Write out the school outreach passage word for word, beginning with the words "If you haven't" and stopping after "school development process.".

▶ **Text**:
────────────────

If you haven't already, assign a public relations manager and create a schedule to ensure that messages go out at appropriate times and that communicators are in touch with their designated audiences. Consider strategies such as letter-writing and phone call campaigns as well as in-person meetings with decision-makers and influencers to ensure that they are consistently hearing from constituents demanding this school, and that they have the opportunity to get their questions answered and concerns addressed. Ensure that supporters, decision-makers, and influencers are all abreast of new developments as you move through the school development process.

Finally, proactively manage the media. Ensure that the messages the community is receiving about your school in the press align with the messages you are trying to convey. Strategies for proactively managing the media include letters to the editor along with positive, confident responses to interview requests. For additional information, see the following CCSA resources:

Public Hearings & Decision Hearings

Community Support Matters

Authorizer hearings are one of the ways that school board members judge how much community support exists for a new school. As a result, having a strong showing of parents, teachers, and community leaders is critical, even if you have been getting positive signals from district staff.

────────────────

▶ **Recorded data**:
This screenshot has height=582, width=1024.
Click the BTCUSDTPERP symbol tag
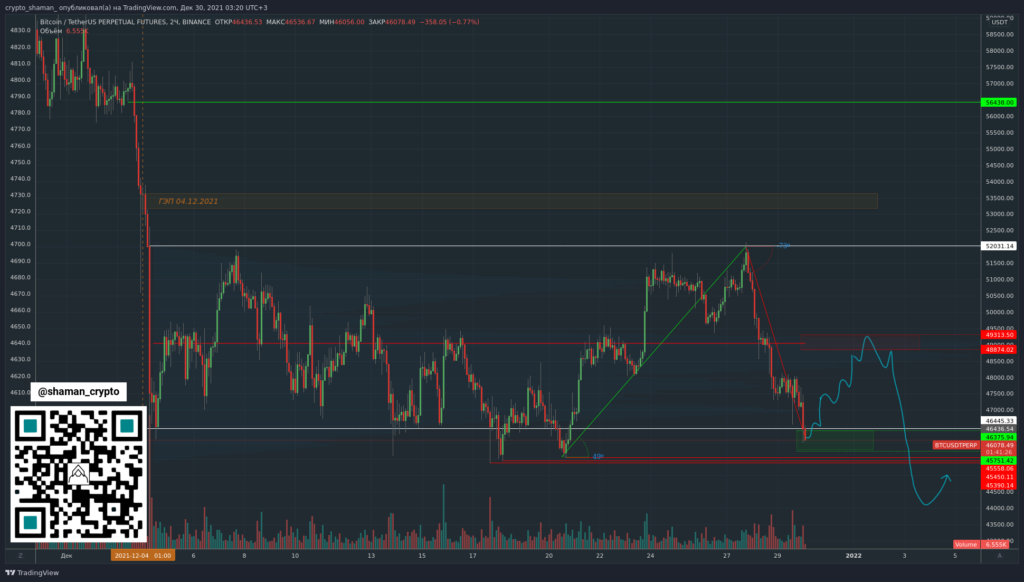pyautogui.click(x=954, y=444)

────────────────

▶ **Exercise response**:
If you haven't already, assign a public relations manager and create a schedule to ensure that messages go out at appropriate times and that communicators are in touch with their designated audiences. Consider strategies such as letter-writing and phone call campaigns as well as in-person meetings with decision-makers and influencers to ensure that they are consistently hearing from constituents demanding this school, and that they have the opportunity to get their questions answered and concerns addressed. Ensure that supporters, decision-makers, and influencers are all abreast of new developments as you move through the school development process.